Laisser Vincent Moon seul avec le groupe à l'extrémité de l'Allée des Cygnes, et attendre caché derrière la statue de la Liberté, à refouler les touristes italiens qui s'approchaient trop près. Me voir offert un moment, une proximité exceptionnelle avec un des groupes fondateurs de mon amour de la musique, et rester paralysé derrière le professionnalisme et le blasé
de Neil Hannon.
Je me suis rabattu sur le moment, j'ai fredonné timidement Tonight We Fly, savouré un étrange échange sur l'architecture de Beaugrenelle avec Neil, profité du soleil couchant, ri d'un caniche essayant de forniquer avec un labrador sous la banc d'à côté. La bouée est arrivée à la troisième chanson. Deux garçons et une fille se sont arrêtés à quelques mètres du banc ou le groupe jouait. Ils avaient des sourires béats, se regardaient, n'en revenaient pas. Ils venaient de passer une heure à faire la queue pour avoir des places pour la session qui allait suivre sur FIP, ils n'en avaient pas eu et tombaient sur le chemin du retour sur Divine Comedy qui jouait un morceau dans une allée. Leur joie fut la mienne.

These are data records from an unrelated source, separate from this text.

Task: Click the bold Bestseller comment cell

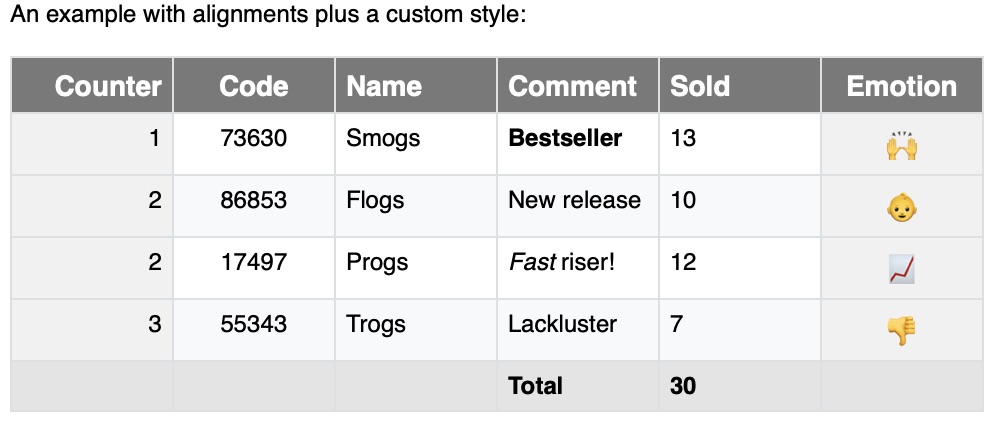Action: tap(565, 139)
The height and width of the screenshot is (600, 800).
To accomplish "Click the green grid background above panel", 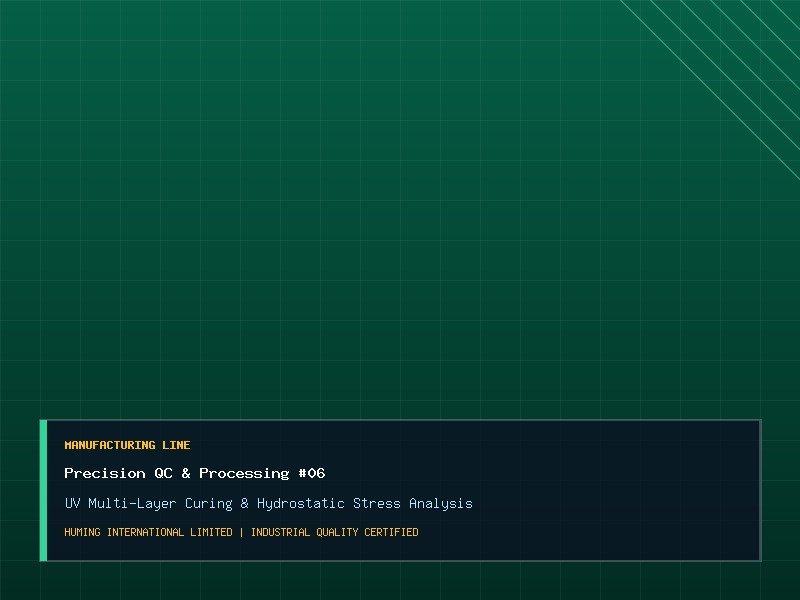I will [357, 204].
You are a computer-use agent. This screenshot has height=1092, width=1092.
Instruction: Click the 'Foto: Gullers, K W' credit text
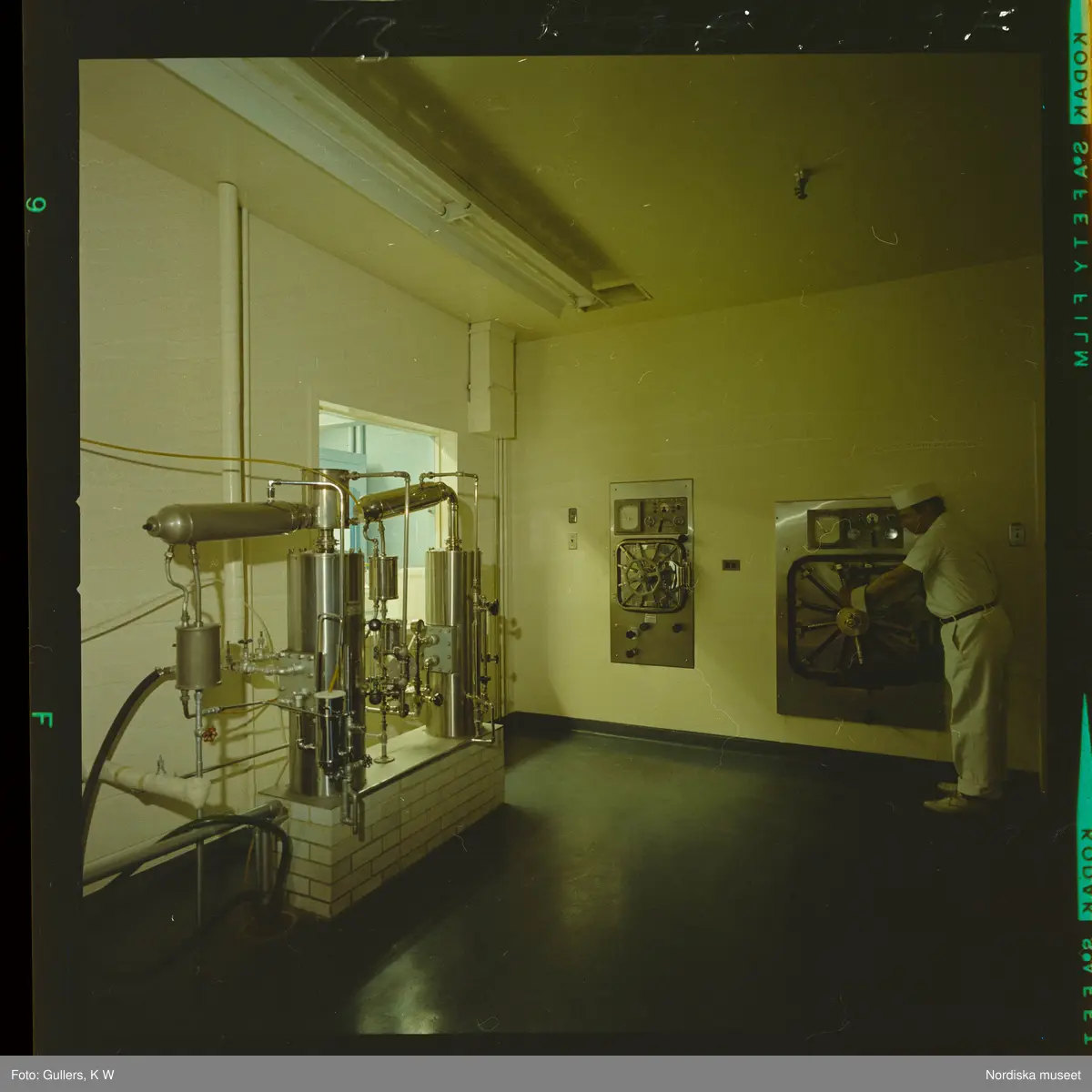[62, 1075]
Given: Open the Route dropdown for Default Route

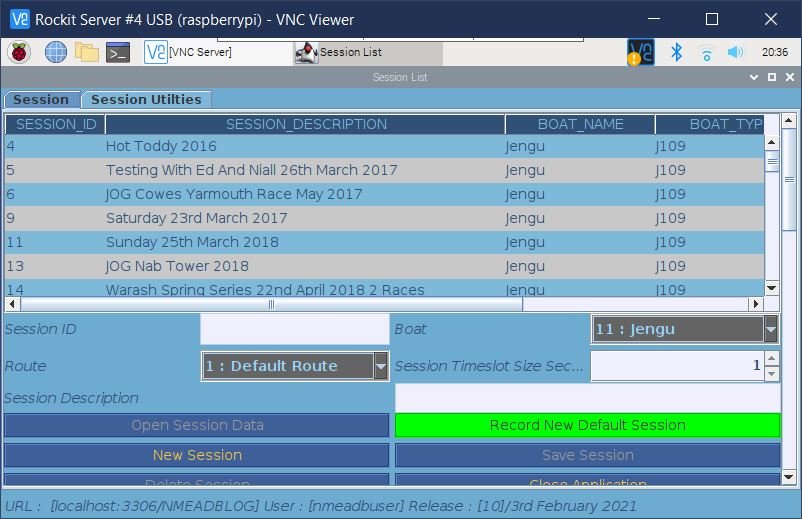Looking at the screenshot, I should click(x=381, y=366).
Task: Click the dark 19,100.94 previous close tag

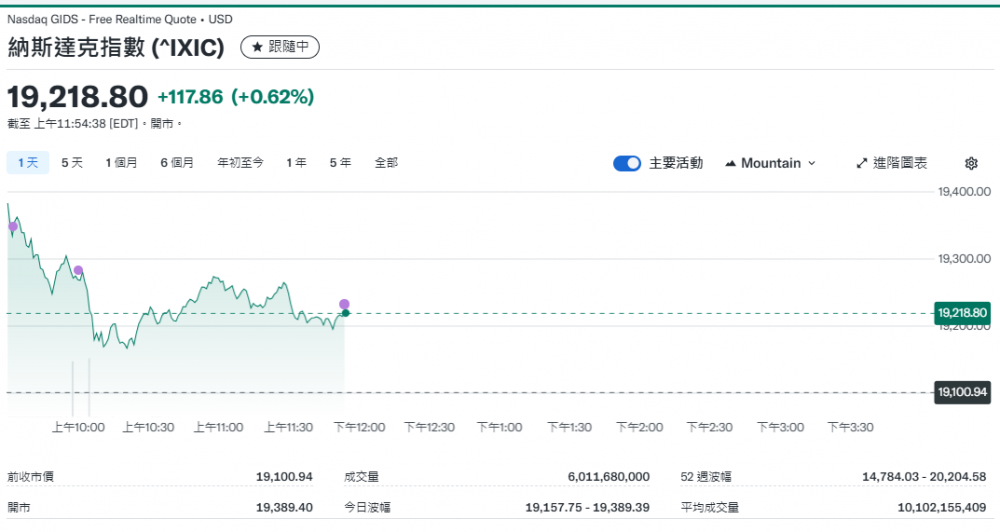Action: pyautogui.click(x=962, y=392)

Et puis, il y eut la découverte de ce que Vincent Moon avait filmé pendant qu'il était seul avec le groupe. Lady of a certain age : il avait demandé aux musiciens de se mettre en rond, il leur avait tourné autour. Et à la cinquième minute, il s'était rapproché de Neil Hannon, et c'est comme si sa caméra se battait avec lui, prenait la chanson à corps, au moment où Neil lui même commençait à se prendre au jeu, retrouvait la pointe d'ironie qui émaillait son chant dans ses premiers albums, grattait un peu plus fort sa guitare, bougeait ses hanches. Je n'étais pas là, j'étais là.